▸ **What is needed**:
A faithful copy is required of the lines from the top of the entries through the line that contains "Given: Click the Change Password button", both included, with no pictures.

[Opening Records provided section]

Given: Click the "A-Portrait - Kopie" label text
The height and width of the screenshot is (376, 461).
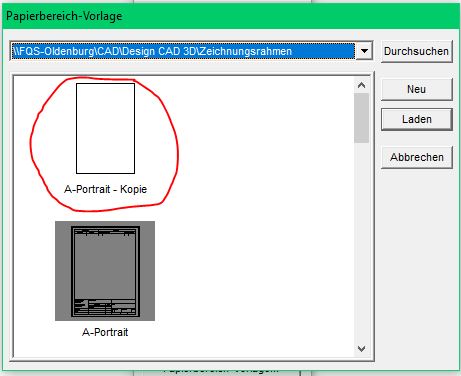Looking at the screenshot, I should 105,189.
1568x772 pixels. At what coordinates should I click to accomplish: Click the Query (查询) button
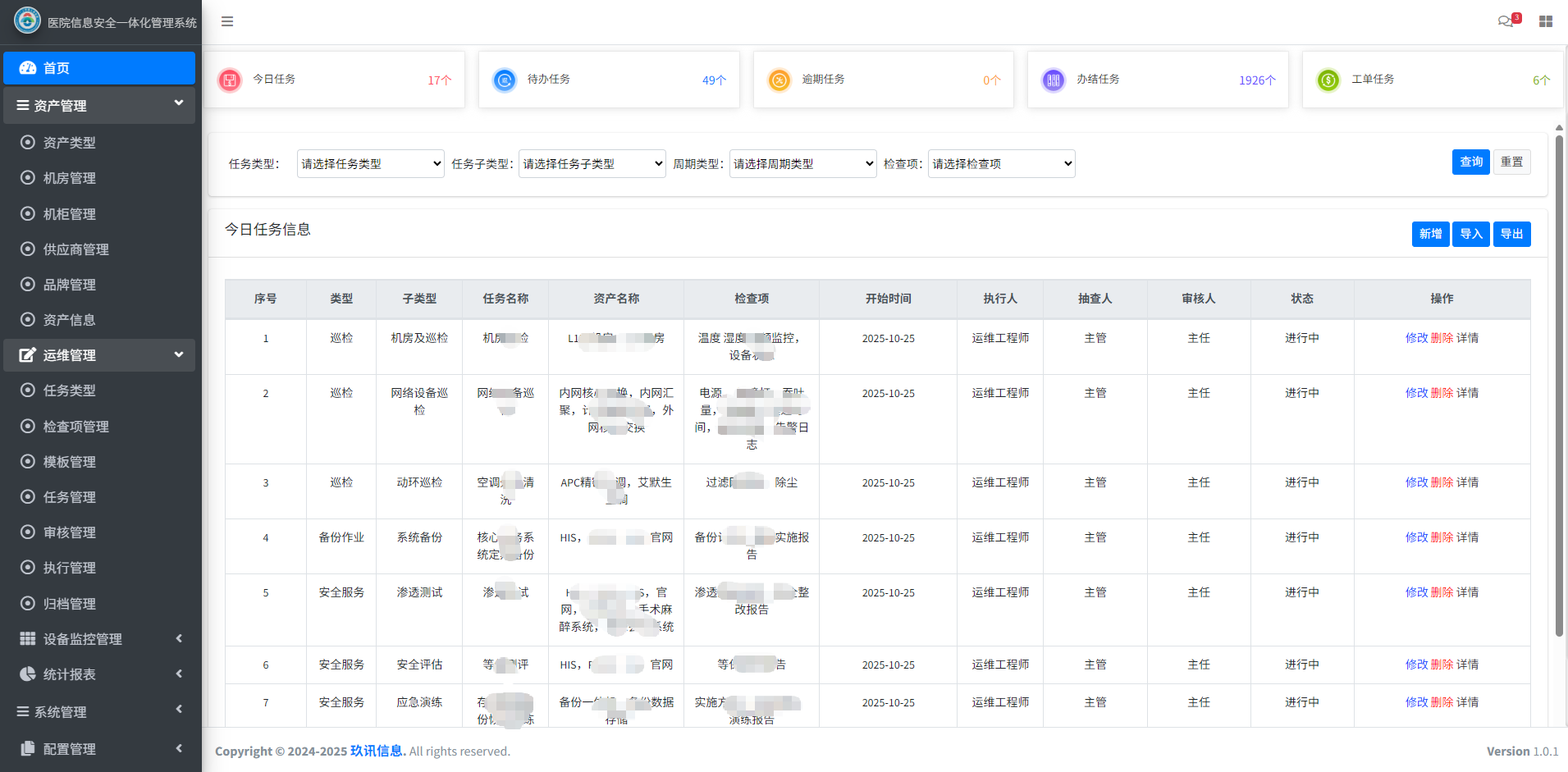pos(1470,162)
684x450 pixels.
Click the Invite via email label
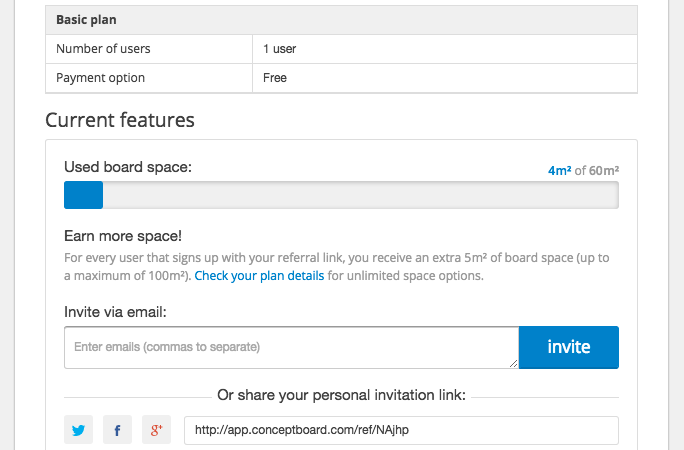115,312
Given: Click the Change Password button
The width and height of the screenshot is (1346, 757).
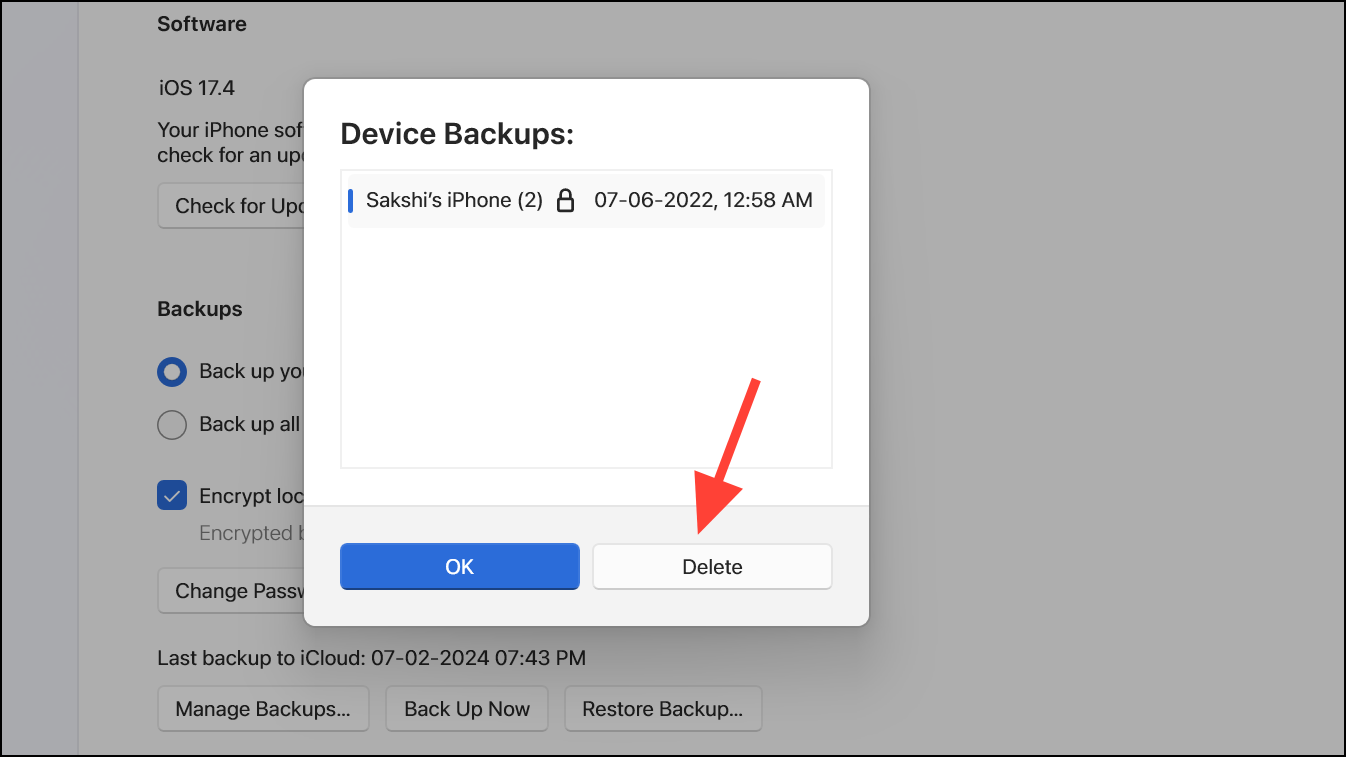Looking at the screenshot, I should pyautogui.click(x=232, y=591).

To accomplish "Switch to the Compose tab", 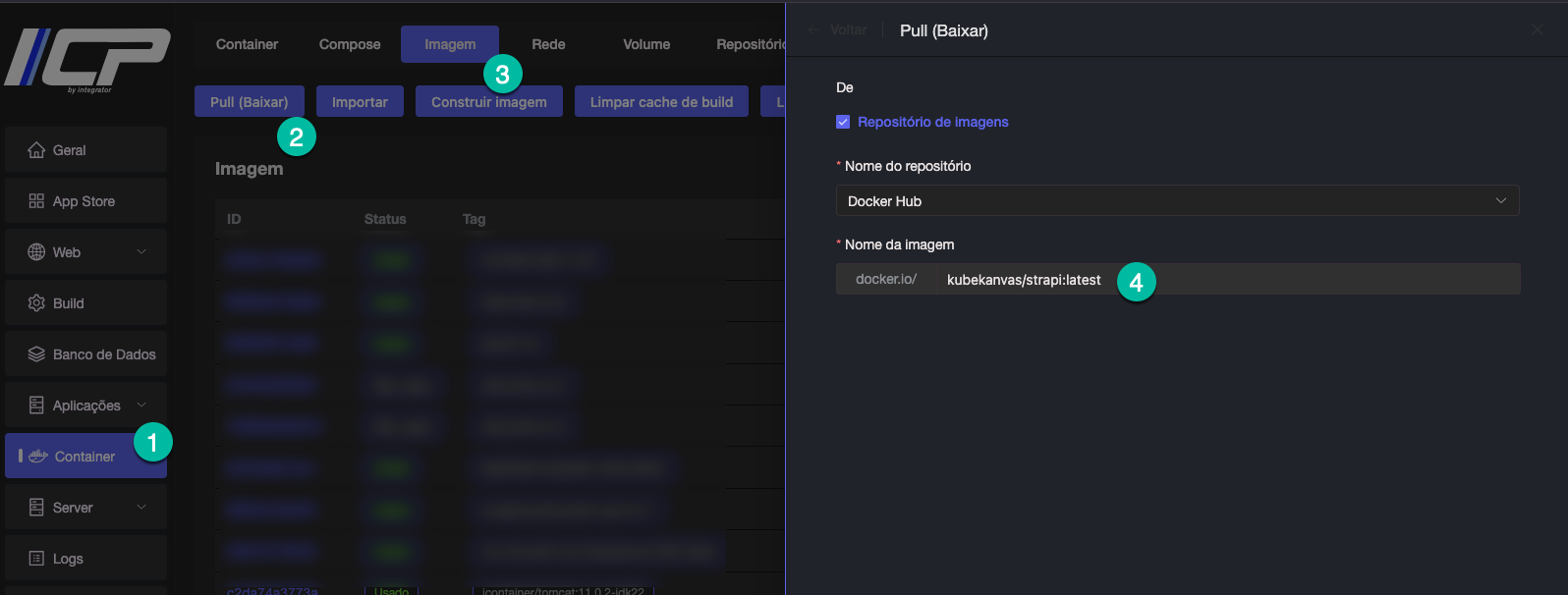I will tap(350, 44).
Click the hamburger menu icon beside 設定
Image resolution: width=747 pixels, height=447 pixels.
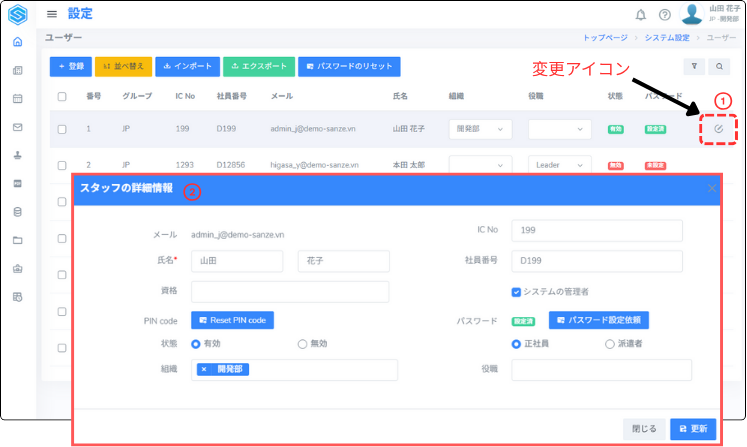coord(52,14)
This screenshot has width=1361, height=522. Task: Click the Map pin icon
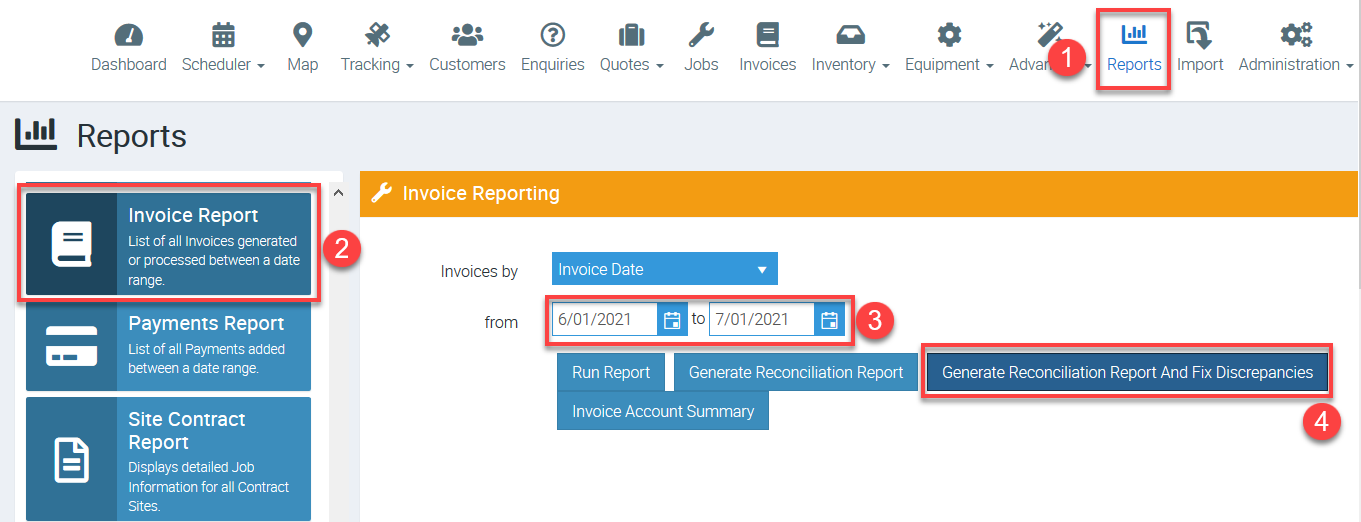point(302,36)
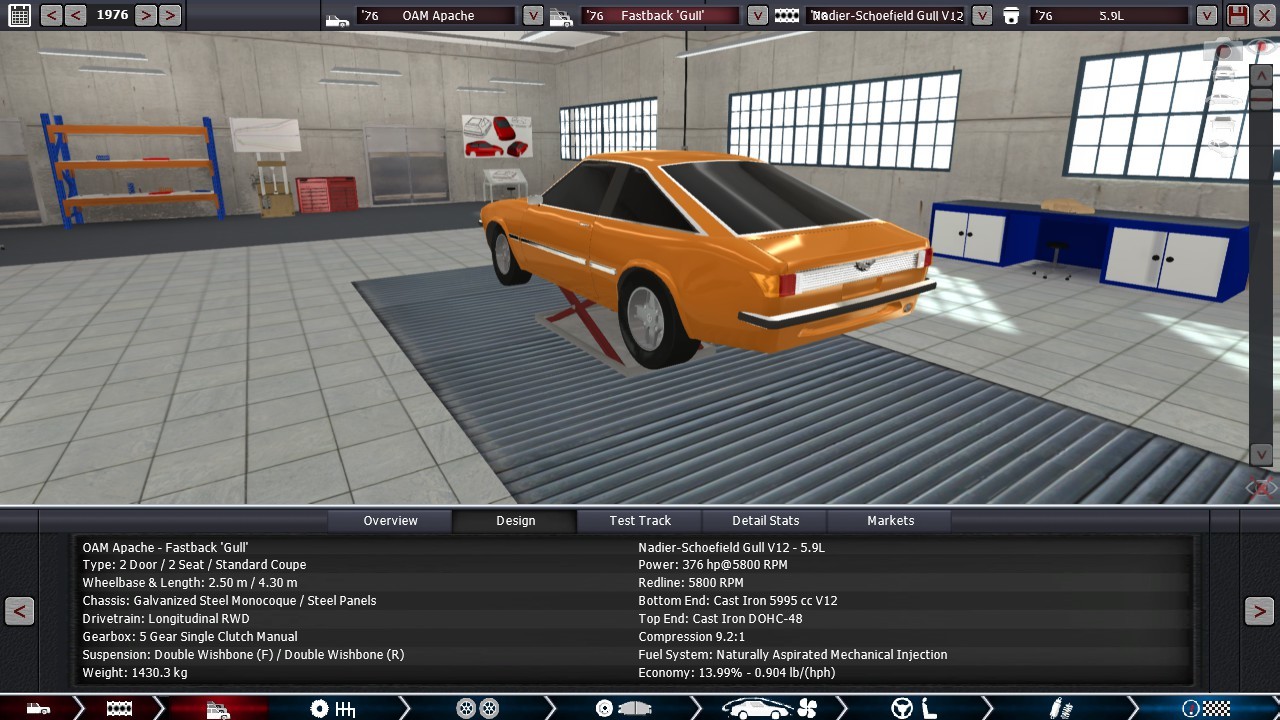Viewport: 1280px width, 720px height.
Task: Click the save floppy disk icon
Action: 1238,15

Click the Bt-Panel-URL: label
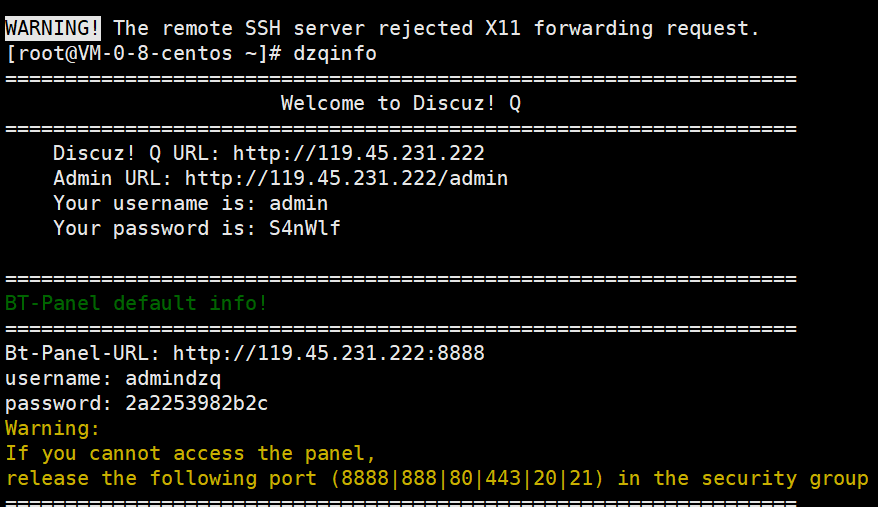point(82,353)
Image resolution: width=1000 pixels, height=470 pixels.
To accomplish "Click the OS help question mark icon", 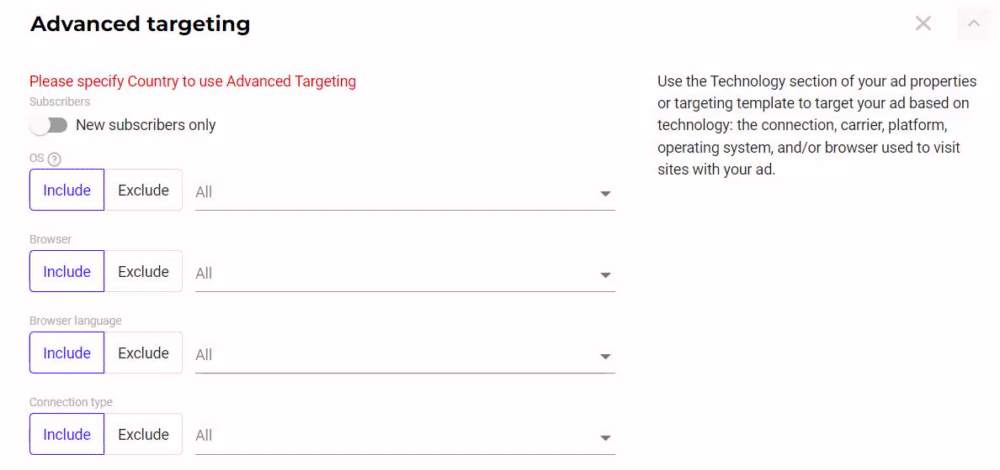I will tap(54, 159).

[Closing Records provided section]

▸ **Output of the task**:
Given: Click the "A-Portrait - Kopie" label text
The height and width of the screenshot is (376, 461).
Looking at the screenshot, I should 105,189.
1568x772 pixels. At what coordinates should I click to accomplish: Click the Query (查询) button
pos(1470,162)
684x450 pixels.
Click the Invite via email label
115,312
Given: Click the Change Password button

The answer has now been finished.